Il convient cependant de dépasser ces approches normatives afin de mieux cerner les principes d’organisation et les lignes de force d’une gouvernance mondiale – de l’environnement notamment – encore très largement en chantier. De façon générale, l’Accord de Copenhague, qui intervient 16 mois après la chute de Lehmann Brothers, marque une étape importante dans la redéfinition des sphères publiques et privées. Au lieu de stigmatiser l’individualisme stato-national, il conviendrait plutôt d’analyser en quoi la crise économique et financière – et les nouvelles relations qui se sont nouées entre organisations internationales, systèmes bancaires et gouvernements – a accéléré l’hybridation des cadres de gouvernance et contribué à rendre encore plus hétérogènes les intérêts d’acteurs de plus en plus nombreux et compétents. Ce faisant, les stratégies de négociation des États expriment des visions du monde plus spécifiques et, par conséquent, plus difficilement conciliables. Enfin, l’absence de transparence lors des négociations de Copenhague – les pays en développement en ont été écartés, tandis que les ONG ne pouvaient accéder au centre de conférences – a largement contribué à crisper les positions de chacun et à fragiliser les positions les plus ambitieuses.
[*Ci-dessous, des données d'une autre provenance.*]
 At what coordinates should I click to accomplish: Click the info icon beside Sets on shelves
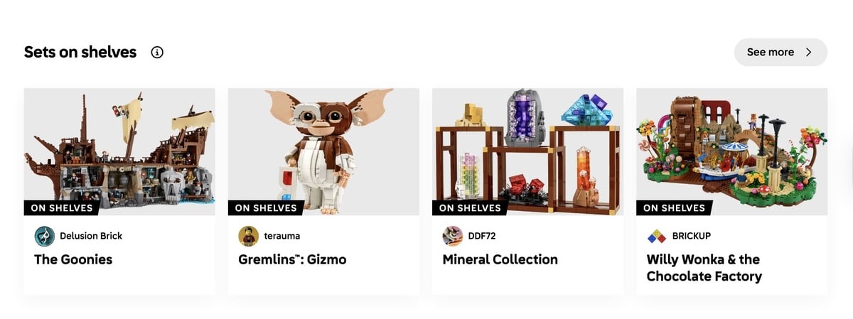click(x=157, y=52)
Il s’agit donc moins de la faillite du système interétatique proposé par l’ONU que de la difficulté à établir un régime multilatéral intégrant toutes les parties concernées : les firmes, les collectivités locales ou les ONG. En outre, même si les réflexions de la CCNUCC se fondaient sur les travaux du GIEC depuis la 1ère CdP à Berlin en 1995, la crise de légitimité, traversée par ce dernier, affaiblit considérablement son autorité. Dès lors, l’adoption d’un instrument juridiquement contraignant et s’imposant à tous les États demeurait tout à fait improbable. Inversant la logique qui avait prévalu à Kyoto – et tirant les leçons de son échec car l’objectif de 5% n’a même pas été atteint –, l’Accord de Copenhague définit donc un cadre de coopération fondé sur la flexibilité et le seul volontarisme. En témoigne la diversité des engagements pris par les États en la matière – transmis à la CCNUCC le 31 janvier 2010 – et dont le cumul permet d’envisager une baisse de 13,3% à 17,9% des émissions des pays industrialisés à l’horizon 2020 par rapport aux niveaux de 1990, très en retrait par rapport aux 25 à 40% jugés nécessaires par le GIEC dans son 4ème rapport (2007). L’Europe a ainsi programmé une diminution de 20% par rapport à 1990, les Etats-Unis de 17% par rapport à 2005 (soit 4% par rapport à 1990), la Russie de 25% par rapport à 1990 (soit une hausse de 13,5% par rapport à 2007), la Chine une réduction de l’intensité carbone de 45% par rapport à 2005 et l’Inde de 24%.

Le multilatéralisme doit donc être avant tout compris comme une nouvelle fenêtre d’opportunité et d’expression de stratégies singulières. À cet égard, le sommet de Copenhague dessine une nouvelle architecture de la scène mondiale et l’Accord, un dispositif mondialisé de consentement.

Références

Kaul Inge, Grunberg Isabelle, Stern Marc (Ed.), Global Public Goods. International Cooperation in the 21st Century, New York, Oxford University Press, 1999.
Keohane Robert O. (Ed.), International Institutions and State Power, Boulder, Westview Press, 1989.
Kindleberger Charles P., The International Economic Order. Essays on Financial Crisis and International Public Goods, Berkeley, University of California Press, 1986.
Knight Andy, A Changing United Nations: Multilateral Evolution and the Quest for Global Governance, New York, Palgrave, 2000.
Petiteville Franck, Le Multilatéralisme, Paris, Montchrestien, 2009.